L’Esprit?Antoine : Le moteur de la créativité, ce qui te pousse à créer. Si tu cherches à justifier ta musique par des arguments dérivatifs - technique, carrière, commerce - c’est que tu en as perdu une partie, de ton esprit, ou de ton âme si tu préfères. En revanche, si tu te rends compte que quand tu poses les doigts d’une telle ou telle manière sur ta guitare, ou que quand tu manipules telle forme rythmique qui te demande un effort technique, tu obtiens tel résultat que tu trouves légitime, pourquoi pas.
Ça vous embarrasse que je vous demande de réfléchir comme ça à votre musique ?Shantidas : En fait, il n’y a qu’en interview qu’on pense aux choses dont on parle en interview. J’exagère un peu, mais quand tu créées avec un groupe, la réflexion n’est pas forcément très productive. Elle peut même t’immobiliser.
Antoine : Quand je parle de faire le vide en nous avant de jouer, c’est un procédé médiumnique. Ça veut dire aussi que trop parler de la musique, trop l’analyser, n’est non seulement pas nécessaire mais peut être dangereux. On dit de certains réalisateurs au cinéma qu’ils sont trop “
self-conscious” et effectivement, tu peux voir quand un auteur a commencé à décoder les codes qui faisaient la beauté de son cinéma.
Aleister Crowley, Konx Om Pax
(1907)Une dernière question : la pochette de Voix fait référence à la couverture de Konx Om Pax d’Aleister Crowley. C’est parce que c’est joli ou est-ce que c’est une manière de transmettre quelque chose à son sujet?Antoine : J’adore Crowley, et j’adore le graphisme de
Konx Om Pax, je le trouve vraiment très beau. Crowley disait l’avoir peint sous l’influence du hashish. Cela dit, le truc est venu un peu tout seul. On avait ce titre en tête,
Voix, et j’ai commencé à jouer avec ce lettrage spontanément, en dessinant dans un cahier. On est passé par mille phases avant de se décider pour cette idée. Elle correspond finalement parfaitement à la musique : des étirements verticaux, un jeu entre les lignes blanches et noires qui font une illusion d’optique où tu ne sais pas ce qui est plein ou vide... C'est une clé pour l’écoute de notre musique, est-ce qu’on écoute le temps, le contretemps, la note ou le silence autour de la note évoquée…
Shantidas : Tel un labyrinthe dans lequel on se perd à l'écoute du disque.

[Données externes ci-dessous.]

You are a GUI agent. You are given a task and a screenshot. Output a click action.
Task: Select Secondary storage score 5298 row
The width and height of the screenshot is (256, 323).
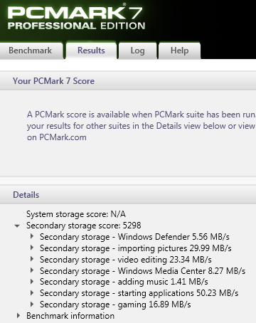click(84, 226)

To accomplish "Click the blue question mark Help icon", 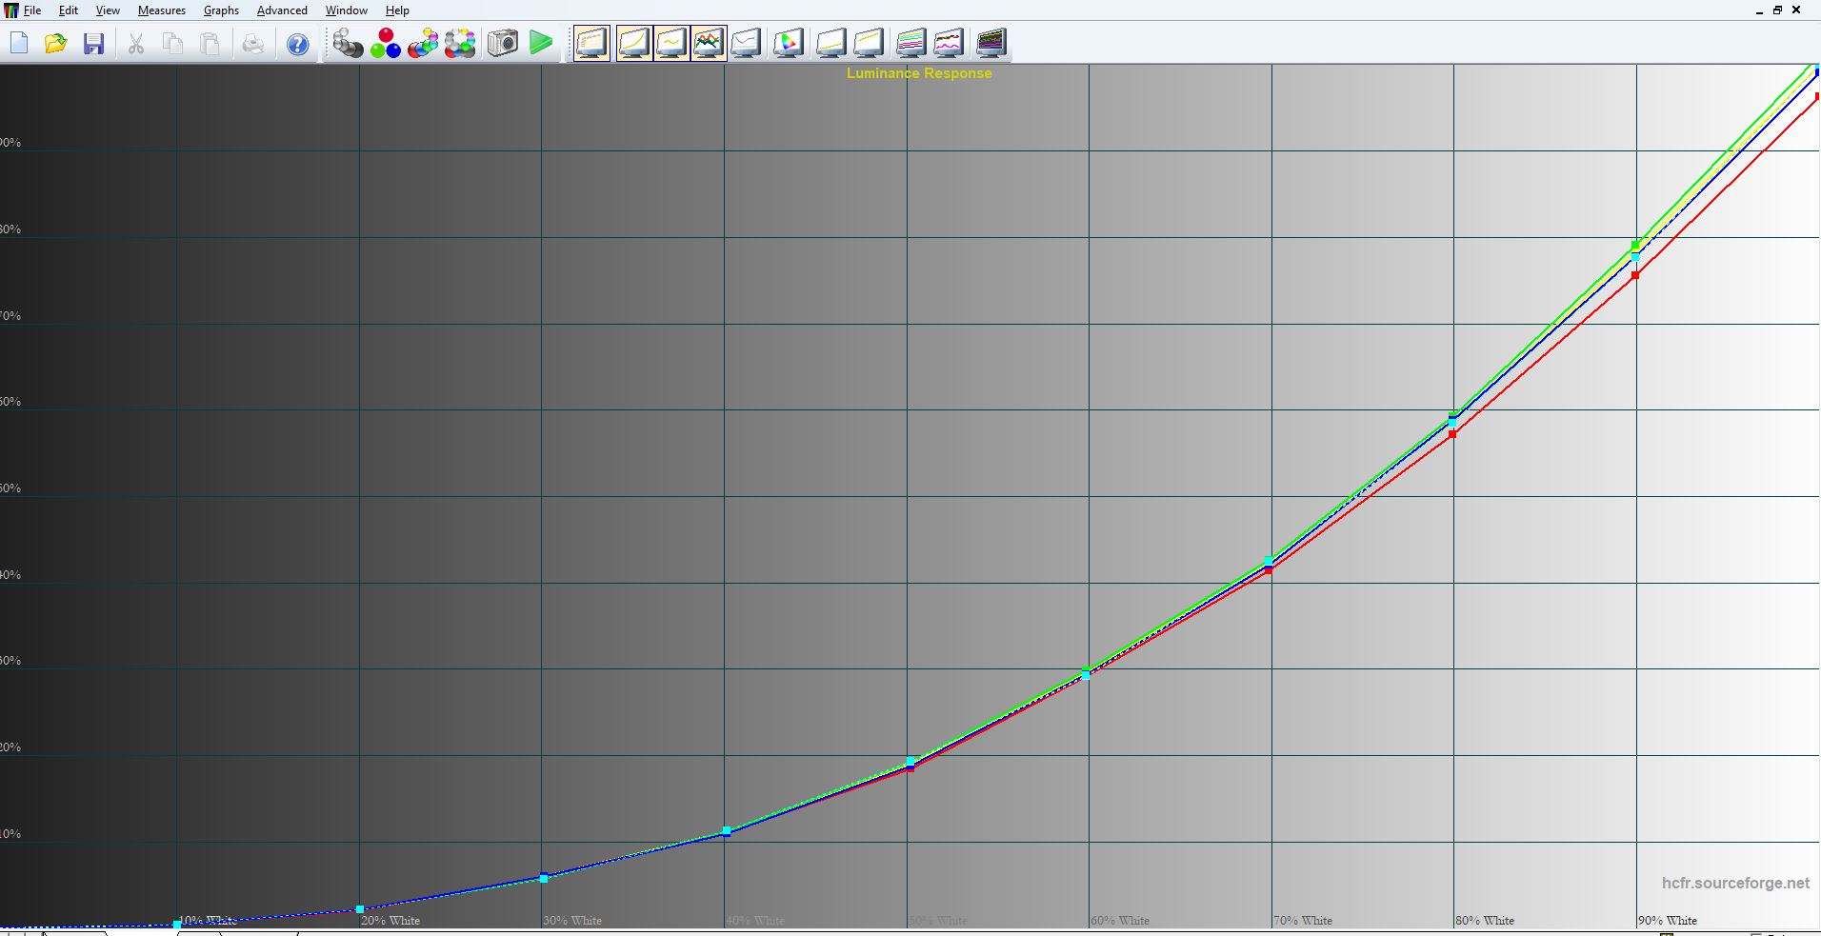I will tap(297, 44).
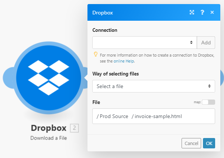Open help with the question mark icon
Image resolution: width=224 pixels, height=158 pixels.
(202, 12)
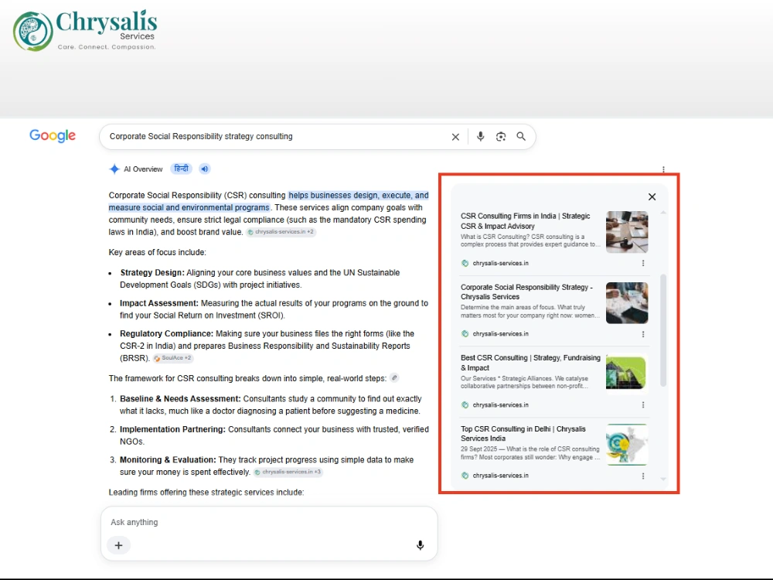Open link icon after framework sentence
The height and width of the screenshot is (580, 773).
(394, 378)
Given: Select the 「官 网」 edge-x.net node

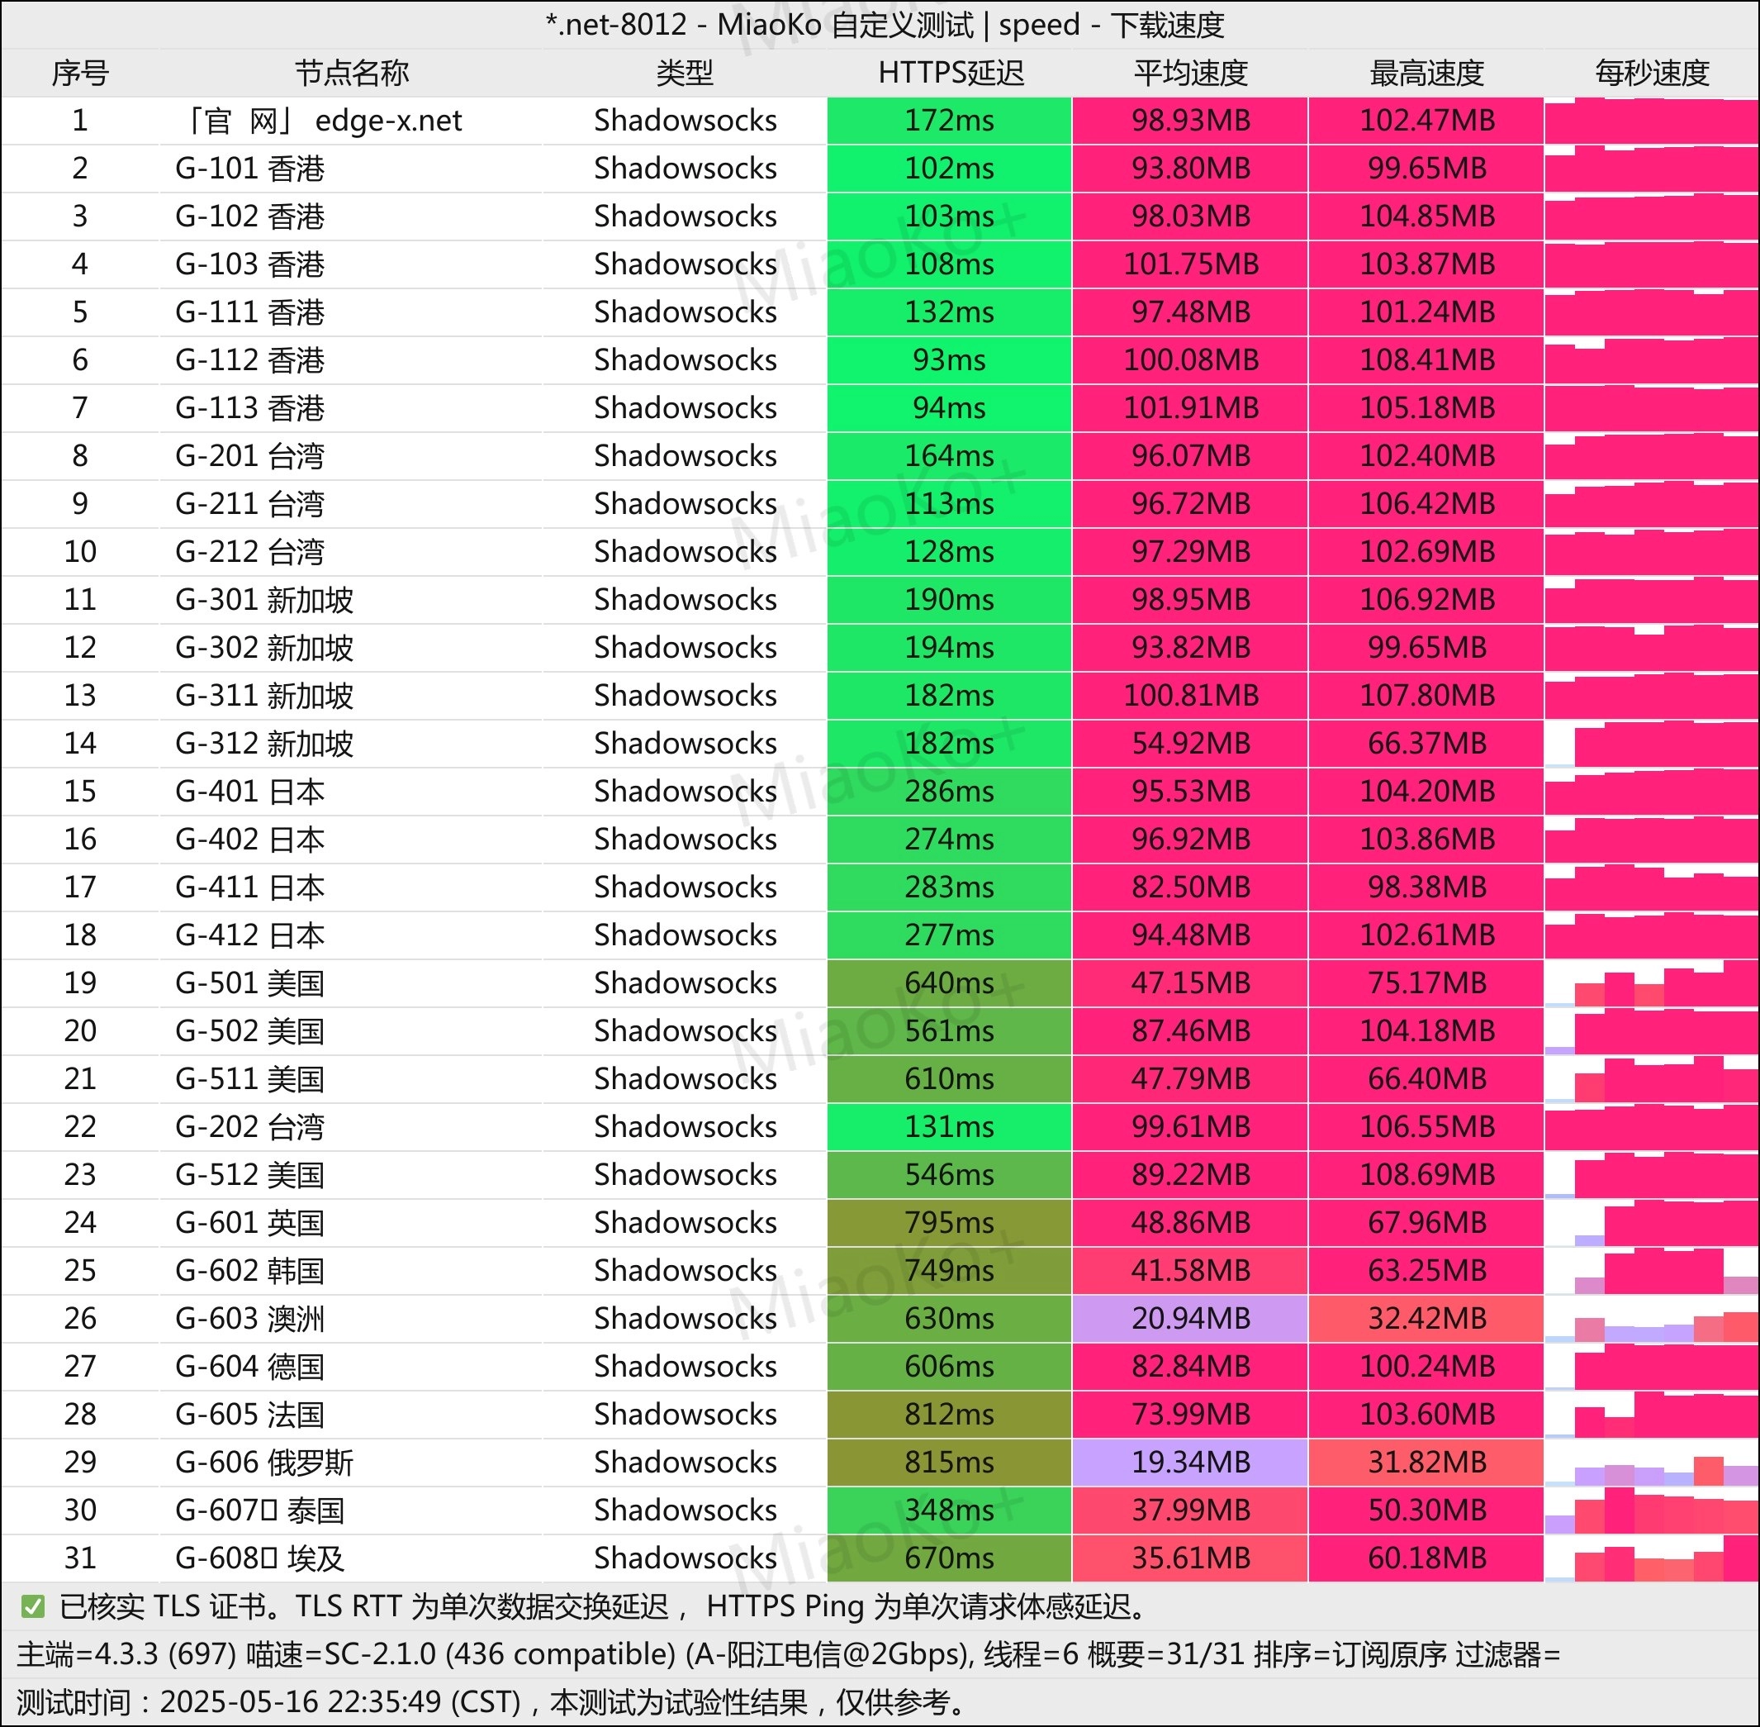Looking at the screenshot, I should [322, 121].

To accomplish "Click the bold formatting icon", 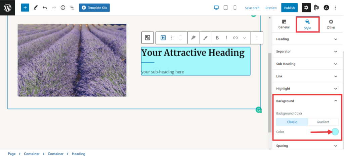I will [217, 38].
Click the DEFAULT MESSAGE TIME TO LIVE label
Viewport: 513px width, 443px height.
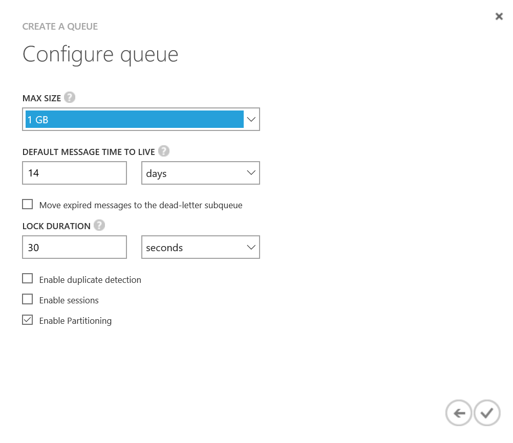coord(89,152)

Antoine : Après, la référence à Crowley est assumée. Je l’ai beaucoup lu, j’utilise
son Tarot très souvent parce que je le trouve très bien fait - c’est même le seul Tarot qui vaille selon moi. Et j’adore
ses peintures. Je sais pas si tu les connais. C’est magnifique, immédiatement vibratoire contrairement à ses écrits qui sont d’une grande complexité parce qu’ils brassent une quantité énorme de références. Je mets quiconque au défi, à moins d’être dans la
Golden Dawn, de tout comprendre. Il est vicieux, en plus, parce qu’entre les documents, les blagues et les trucs poétiques, c’est super difficile de savoir comment te placer par rapport à l’information qu’il te donne. Tu peux passer des semaines à faire des recherches sur Saturne alors qu’il cherchait juste à faire une rime.